Andi Hummel, writing as A. M. Hummel, has recently published an article, "Burgundy's—A Taste of Greece in Duncannon," in the Winter 2007 issue of Susquehanna Life Magazine. Andi has published many feature articles—and a poem—with this market since its editor, Erica Shames, produced the first copy of this well-crafted, Central Pennsylvania-based, quarterly lifestyles magazine in the living room of her home in Lewisburg, PA fourteen years ago. Writing Pennsylvania-based nonfiction from northeastern Wyoming takes extra effort, but Andi builds in time for research and interviews when she visits family in Pennsylvania. Working from her home in Hulett, Wyoming, and from The Sunflower House, her writing getaway in Camp Crook, South Dakota, she also does some freelance editing and takes time whenever possible to "visit" with Mollie, her historical fiction work-in-progress about a pathetic young woman who met her death in 1894 on Christmas Night in Deadwood, South Dakota.

Speaking of The Sunflower House . . . several BLW members met there in October of 2007 for a relaxing retreat! Andi Hummel, Jeanne Rogers, Katie Smith, Maureen Blake, and Gaydell Collier (with special guest and BLW bow-wow mascot, Maxie!) spent several days and nights "holed up" in the little Victorian-Craftsman house (they also "explored" Camp Crook and took many pictures of the historic little town that is celebrating a sesquicentennial this year). Each laid claim to a "private" spot and worked on a specific project. One rainy afternoon, fellow BLW member Dave Wagner and his handsome Bassett hound, Patrick Connor, stopped in for a brief visit, braving several miles of gumbo-laced roads between Albion, Montana and Camp Crook. Dave couldn't be talked into staying over, in spite of the abundance of food on the premises!

Dave's first nonfiction book, Powder River Odyssey, has been accepted for publication by Arthur H. Clark Co., an imprint of the University of Oklahoma Press. Due out in Spring 2009, the book tells of the story of Colonel Nelson Cole's Eastern Division of the Powder River Indian Expedition of 1865, one of the earliest post-Civil War campaigns in the Indian Wars of the American West. Dave's second book—its working title is Patrick Connor's War—is tied closely with the first, and is presently under consideration with the same publisher. In 2006, Dave spoke before the Black Hills Westerners and also the Eastern Montana Library Association regarding the theme of both books, and in 2007 he told the story of this expedition at the Carter County Museum Founders' Day celebration in Ekalaka, Montana.

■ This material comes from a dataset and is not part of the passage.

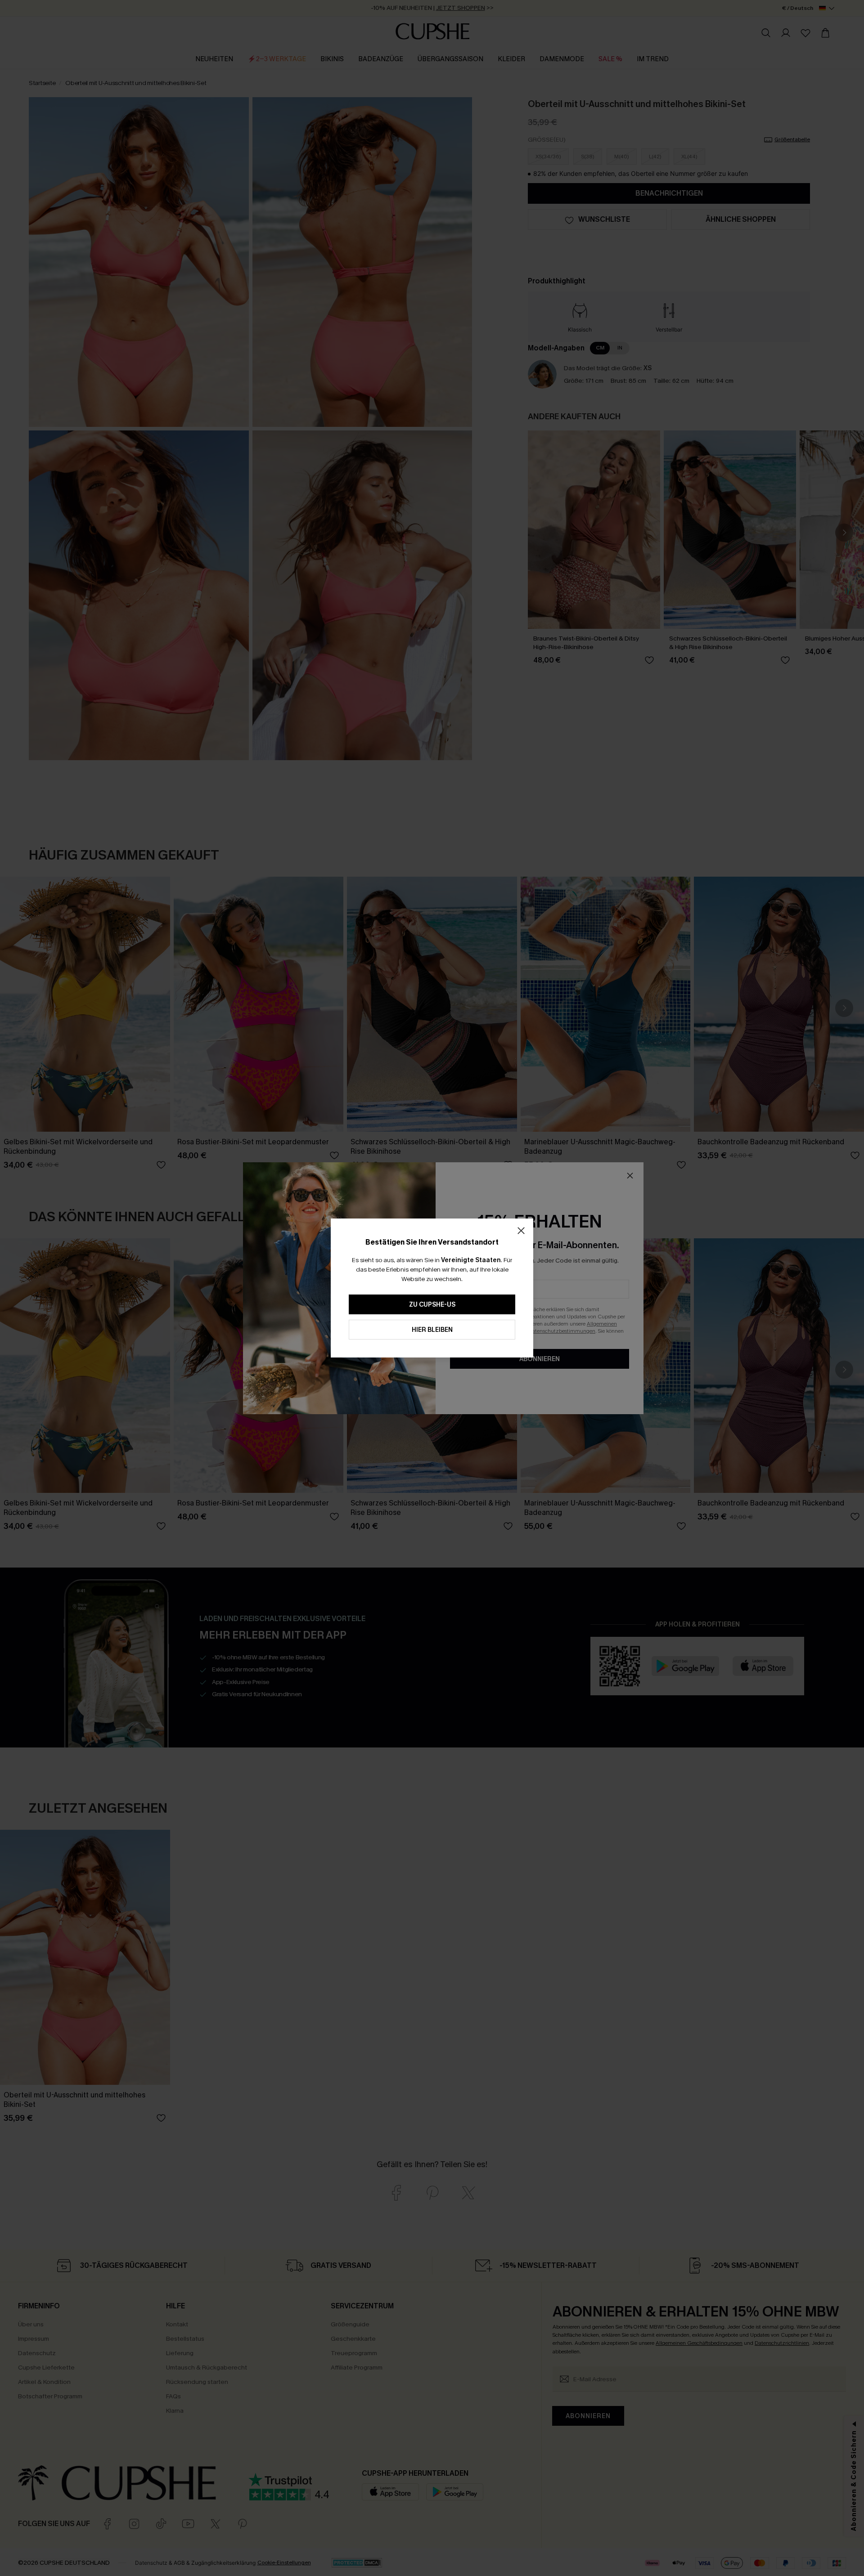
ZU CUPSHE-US (432, 1304)
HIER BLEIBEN (432, 1330)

Jim and Jytte Bowers, are presently combining efforts in a translation of Old Houses in Rauland, by Thorbjorn Egner, a book about Norwegian houses and fairytales. Jim reports his Voices from the Underground, published by Many Kites Press, Rapid City, South Dakota, a small press started several years ago by Jamie Lee and her husband, Milt Lee, is now available on Amazon.com. Jytte still finds time to work on her memoir, the poignant story of raising a child afflicted with Downs Syndrome.

Kathy Bjornestad's Servant of the Necromancer was named a finalist in the Rocky Mountain Fiction Writers Novel Colorado Gold Contest last year. It is the second book in her Kingmaker trilogy and is presently being submitted for consideration. Kathy, who teaches English in Sundance, Wyoming, reports the first book of the trilogy, The Poison Eater, is also complete and the third book is well underway.